Still this is a solid deck for Standard play, and one I recommend trying.  If M Gardevoir-EX decks are the wave of the future, this is a hard counter for it.  If Volcanion-EX decks start winning events reliably, that is why I said “trying” and not “Run this for sure at your next tournament!”.  It is possible that M Scizor-EX is just waiting on the right partner; personally I’ve got a hankering to give Zoroark (XY: BREAKthrough 97/162) a try, helping with the Retreat Cost a bit more and providing an alternate attacker against Volcanion-EX.  The problem there is that it precludes running Garbodor, and while it can attack with any Energy, stuff like Shield Energy and Mega Turbo will have to be replaced with either more Basic Metal Energy, Rainbow Energy (in case I also add Zoroark BREAK), or Double Colorless Energy (which doesn’t help Scizor-EX or M Scizor-EX).  Might let me work in Magearna-EX, though, and Reverse Valley might become a good additional/alternate Stadium under such circumstances… but yeah, all I have for you there is some brainstorming.  It also is the best I can give you for Expanded play.  Limited Format decks are 39 cards, assembled from what you are given at the event (usually booster packs and basic Energy), and only play with four Prizes.  In Limited play, the old +39 strategy does not work for Scizor-EX, which means it doesn’t work for M Scizor-EX either; if you aren’t familiar with the notation is means running a single Basic Pokémon with 39 other non-Basic Pokémon cards.  This guarantees you open with said Basic but also that you lose when it is KO’d.  Well worth it for certain big, Basic Pokémon but not in this case.  While Scizor-EX and M Scizor-EX only use Metal Energy, the costs are low enough that working them into most other decks you might build should be a successful endeavor. 


Standard: 3.35/5 

Expanded: 3/5 

Limited: 4/5 

Summary: M Scizor-EX is a pretty good card but it it has issues with the current metagame.  It relies on more technical feats than brute force, whether in terms of raw damage output or disruption/control elements; at the time when it could be rewarded for such things, another strong deck (Volcanion-EX) is there and it isn’t reliant on the stuff M Scizor-EX can punish and instead punishes M Scizor-EX for its Fire Weakness.  It is still far from hopeless, just also a bit far from doing more than the occasional top cut at tournaments.  I ended up giving it the same score as I originally did in Standard and Limited play, though I bumped it up just a bit for Expanded; this owes to the shifts in the Expanded metagame.

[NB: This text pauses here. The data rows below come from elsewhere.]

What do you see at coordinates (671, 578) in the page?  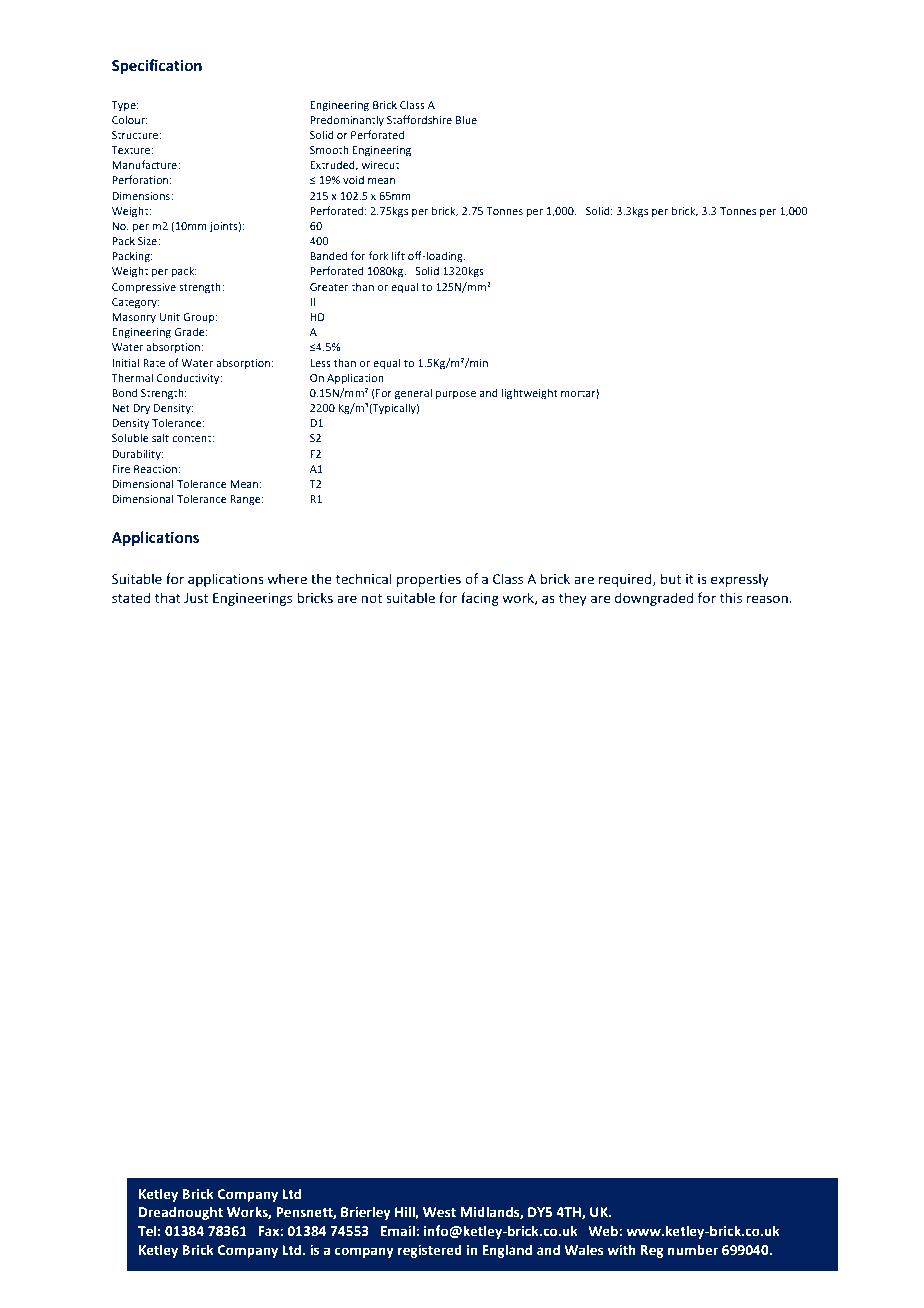 I see `but` at bounding box center [671, 578].
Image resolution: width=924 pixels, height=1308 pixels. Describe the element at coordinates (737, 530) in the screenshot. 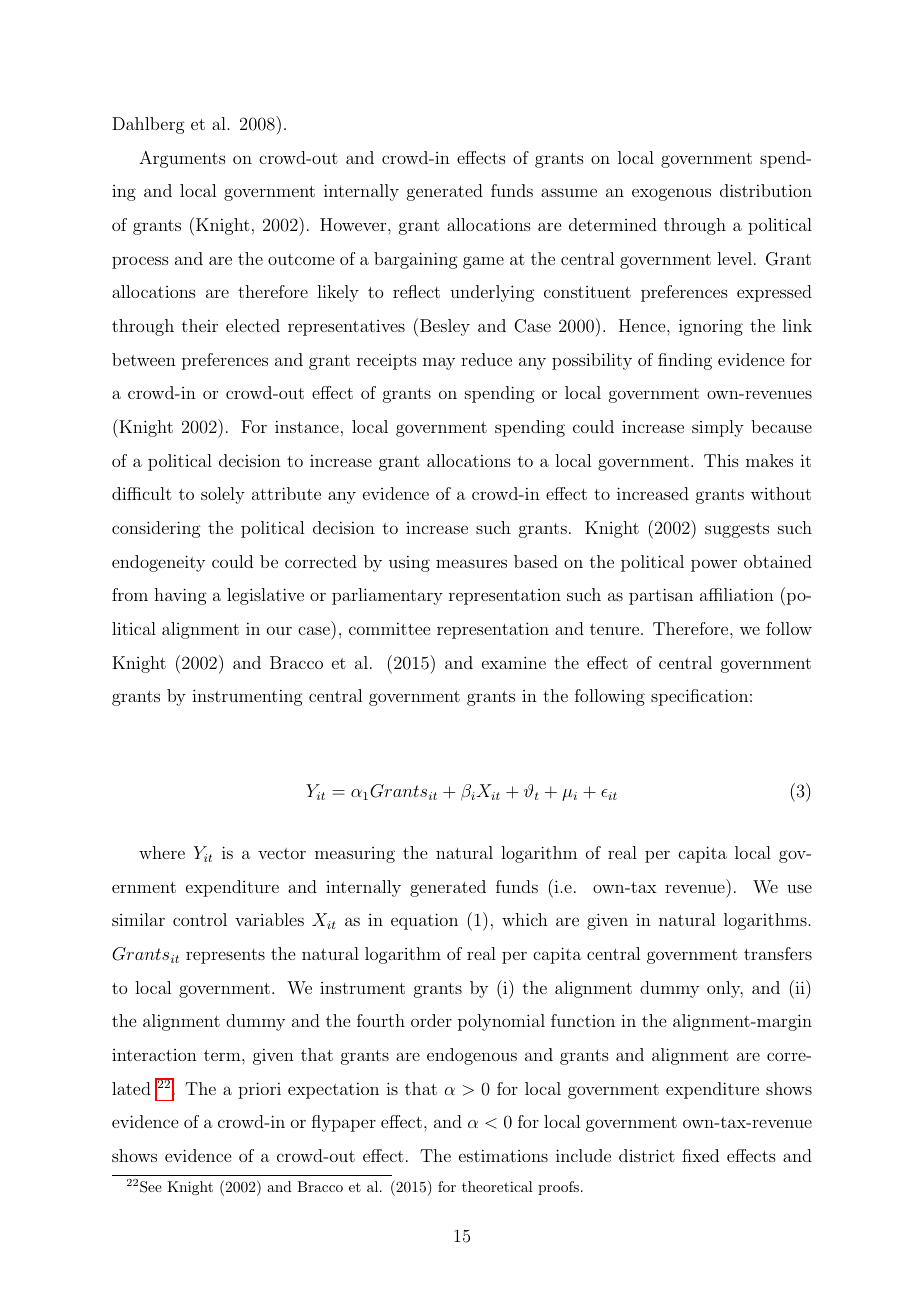

I see `suggests` at that location.
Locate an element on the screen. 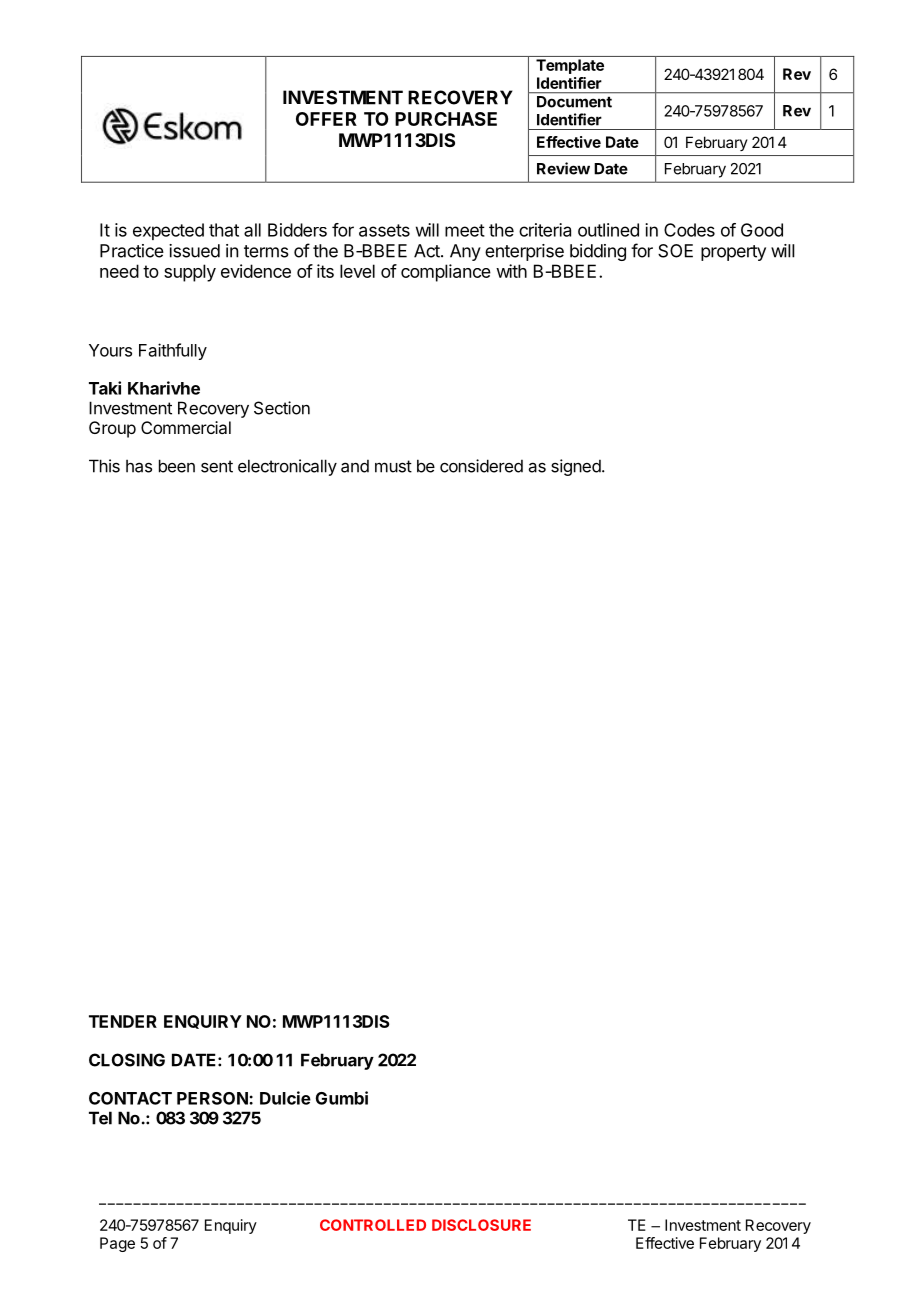 This screenshot has height=1308, width=924. PURCHASE is located at coordinates (446, 119).
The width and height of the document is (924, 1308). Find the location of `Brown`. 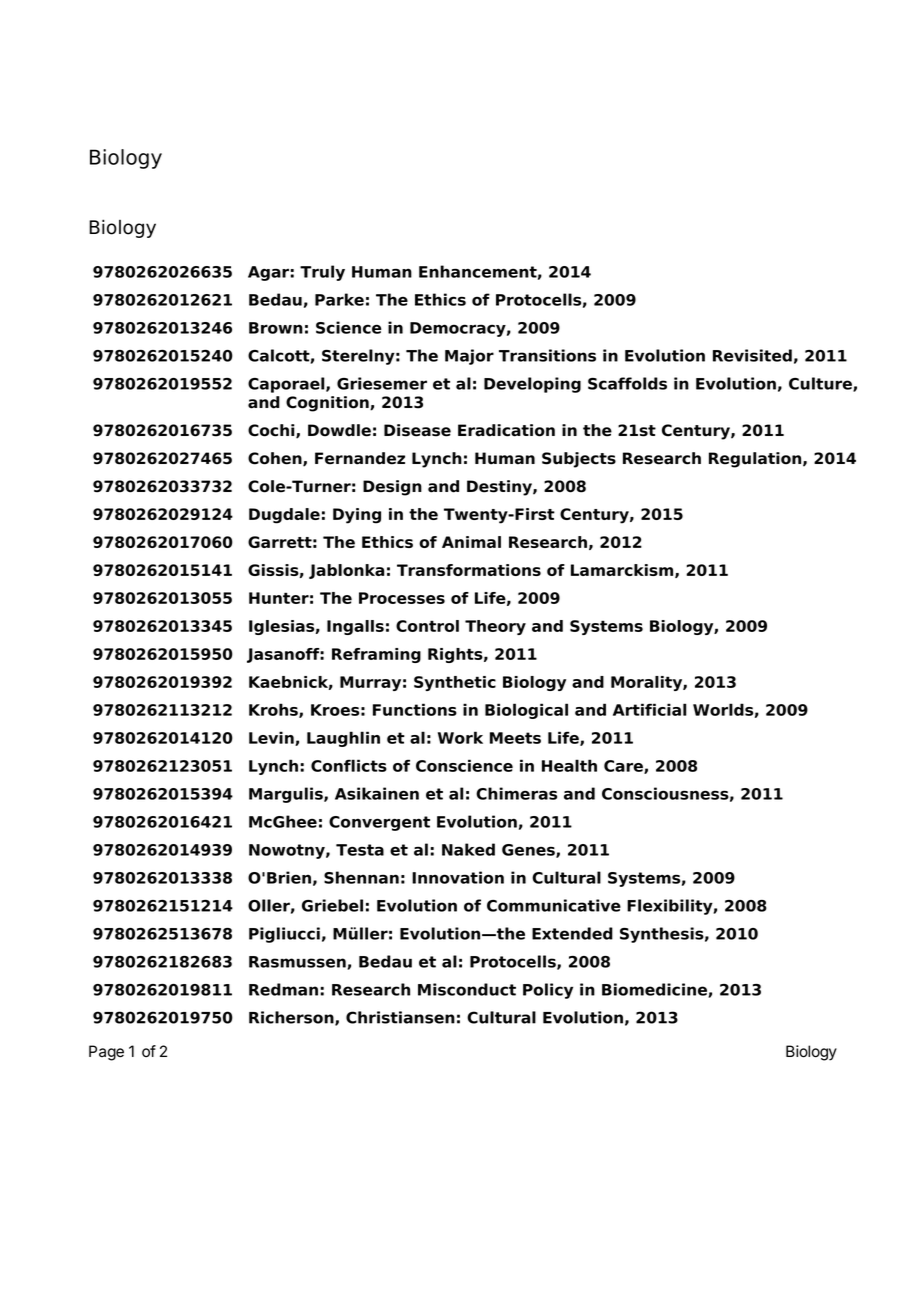

Brown is located at coordinates (276, 328).
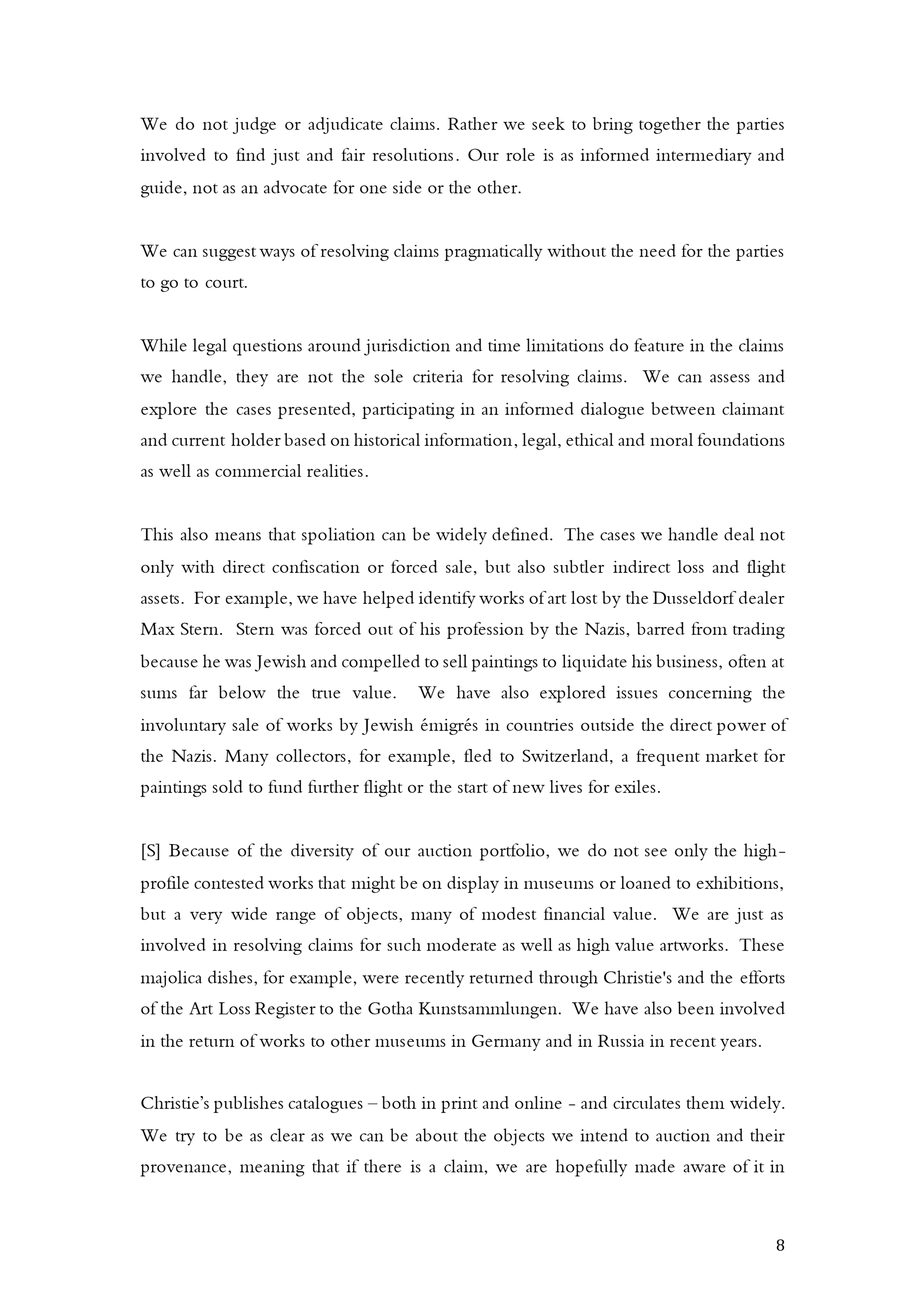  I want to click on find, so click(250, 154).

M Scizor-EX scored three voting points, and they all came from me as it was my eighth place pick.  I had been trying the deck out around the time we were composing our lists, and as I should have allowed for I simply was having a lot of beginners’ luck with it.  That isn’t to say it doesn’t deserve to make our Top 10 list, just that a few cards that clocked in below it like M Gardevoir-EX and Bursting Balloon should really be above it.  Even though Scizor and Scyther aren’t my favorite Pokémon, I guess I still have a soft spot for them.  Yes, I know Scyther wasn’t involved in this CotD at all.